*PROBLEM:* Transcribe the lines starting with the line that contains "swiss (386, 609)" and going on through the line that contains "Ma ville (712, 83)", with both of those lines included.
>> begin PROVIDED RECORDS
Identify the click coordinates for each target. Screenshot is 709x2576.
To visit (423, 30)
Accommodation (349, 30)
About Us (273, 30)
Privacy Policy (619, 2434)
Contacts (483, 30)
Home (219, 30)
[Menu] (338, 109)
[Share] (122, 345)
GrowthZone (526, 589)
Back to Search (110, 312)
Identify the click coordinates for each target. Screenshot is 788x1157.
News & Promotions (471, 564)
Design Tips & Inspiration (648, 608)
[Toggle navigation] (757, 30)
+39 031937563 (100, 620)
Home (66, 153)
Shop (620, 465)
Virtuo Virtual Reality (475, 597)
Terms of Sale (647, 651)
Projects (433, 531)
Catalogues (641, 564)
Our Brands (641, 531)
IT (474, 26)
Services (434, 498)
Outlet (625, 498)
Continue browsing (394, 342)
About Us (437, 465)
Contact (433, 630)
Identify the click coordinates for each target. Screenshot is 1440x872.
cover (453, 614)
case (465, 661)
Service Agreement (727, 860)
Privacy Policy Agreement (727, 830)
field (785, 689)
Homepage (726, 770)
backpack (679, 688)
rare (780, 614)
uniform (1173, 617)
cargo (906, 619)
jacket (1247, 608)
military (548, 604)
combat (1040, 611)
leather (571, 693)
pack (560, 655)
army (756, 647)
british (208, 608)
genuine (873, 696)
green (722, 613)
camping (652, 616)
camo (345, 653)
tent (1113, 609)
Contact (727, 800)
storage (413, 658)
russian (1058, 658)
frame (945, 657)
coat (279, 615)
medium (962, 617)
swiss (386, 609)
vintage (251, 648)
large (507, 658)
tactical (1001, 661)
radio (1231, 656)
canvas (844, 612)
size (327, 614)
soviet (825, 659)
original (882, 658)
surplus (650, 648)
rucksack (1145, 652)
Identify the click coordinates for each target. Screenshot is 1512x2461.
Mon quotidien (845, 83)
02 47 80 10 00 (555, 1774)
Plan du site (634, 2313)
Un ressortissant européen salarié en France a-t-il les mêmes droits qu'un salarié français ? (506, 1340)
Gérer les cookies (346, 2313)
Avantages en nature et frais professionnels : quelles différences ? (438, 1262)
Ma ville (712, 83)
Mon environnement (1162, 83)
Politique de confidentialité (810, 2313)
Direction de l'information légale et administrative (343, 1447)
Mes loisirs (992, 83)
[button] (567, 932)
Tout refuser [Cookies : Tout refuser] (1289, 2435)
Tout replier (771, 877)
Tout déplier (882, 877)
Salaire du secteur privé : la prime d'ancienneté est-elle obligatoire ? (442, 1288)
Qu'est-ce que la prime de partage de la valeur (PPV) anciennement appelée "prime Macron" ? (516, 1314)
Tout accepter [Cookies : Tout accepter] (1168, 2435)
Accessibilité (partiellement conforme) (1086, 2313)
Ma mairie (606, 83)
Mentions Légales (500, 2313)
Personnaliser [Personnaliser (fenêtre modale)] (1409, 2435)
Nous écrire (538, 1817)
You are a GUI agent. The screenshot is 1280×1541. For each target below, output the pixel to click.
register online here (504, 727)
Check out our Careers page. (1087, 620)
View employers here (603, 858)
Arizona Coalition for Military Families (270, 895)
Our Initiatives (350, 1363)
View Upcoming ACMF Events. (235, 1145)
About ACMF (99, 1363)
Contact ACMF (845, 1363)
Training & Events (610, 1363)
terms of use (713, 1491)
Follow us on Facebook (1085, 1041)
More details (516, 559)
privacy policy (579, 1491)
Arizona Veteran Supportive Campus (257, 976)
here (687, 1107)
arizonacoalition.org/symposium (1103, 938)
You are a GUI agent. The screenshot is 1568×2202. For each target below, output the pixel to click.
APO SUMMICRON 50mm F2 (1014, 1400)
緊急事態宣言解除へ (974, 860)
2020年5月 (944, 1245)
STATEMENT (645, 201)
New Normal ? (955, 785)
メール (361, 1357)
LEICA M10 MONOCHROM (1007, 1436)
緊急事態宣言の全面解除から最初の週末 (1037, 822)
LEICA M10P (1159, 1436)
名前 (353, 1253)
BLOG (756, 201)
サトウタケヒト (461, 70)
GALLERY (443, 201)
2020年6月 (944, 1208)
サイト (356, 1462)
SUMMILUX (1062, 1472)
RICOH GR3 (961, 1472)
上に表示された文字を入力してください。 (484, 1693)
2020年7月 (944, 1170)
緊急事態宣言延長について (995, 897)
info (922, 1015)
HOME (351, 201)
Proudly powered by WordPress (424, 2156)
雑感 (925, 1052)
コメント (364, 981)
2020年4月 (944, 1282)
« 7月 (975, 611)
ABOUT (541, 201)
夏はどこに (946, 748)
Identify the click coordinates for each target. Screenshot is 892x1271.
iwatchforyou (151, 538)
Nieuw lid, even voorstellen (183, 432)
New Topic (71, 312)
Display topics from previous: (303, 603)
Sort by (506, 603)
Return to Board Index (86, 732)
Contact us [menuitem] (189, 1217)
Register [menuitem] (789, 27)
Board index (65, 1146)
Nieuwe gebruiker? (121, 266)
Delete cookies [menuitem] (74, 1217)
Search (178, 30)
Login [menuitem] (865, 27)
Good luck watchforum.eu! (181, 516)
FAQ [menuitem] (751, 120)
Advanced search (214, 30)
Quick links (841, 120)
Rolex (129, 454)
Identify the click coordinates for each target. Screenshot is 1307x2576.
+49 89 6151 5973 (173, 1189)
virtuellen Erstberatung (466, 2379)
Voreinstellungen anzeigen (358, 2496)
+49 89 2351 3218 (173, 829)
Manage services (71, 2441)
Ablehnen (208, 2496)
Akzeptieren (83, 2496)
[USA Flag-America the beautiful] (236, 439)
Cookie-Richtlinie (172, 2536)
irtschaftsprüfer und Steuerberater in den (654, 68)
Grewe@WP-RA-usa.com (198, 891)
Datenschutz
>> end PROVIDED RECORDS
*TASK RESPONSE:*
swiss (386, 609)
vintage (251, 648)
large (507, 658)
tactical (1001, 661)
radio (1231, 656)
canvas (844, 612)
size (327, 614)
soviet (825, 659)
original (882, 658)
surplus (650, 648)
rucksack (1145, 652)
Identify the click coordinates for each target. Screenshot is 1512x2461.
Mon quotidien (845, 83)
02 47 80 10 00 (555, 1774)
Plan du site (634, 2313)
Un ressortissant européen salarié en France a-t-il les mêmes droits qu'un salarié français ? (506, 1340)
Gérer les cookies (346, 2313)
Avantages en nature et frais professionnels : quelles différences ? (438, 1262)
Ma ville (712, 83)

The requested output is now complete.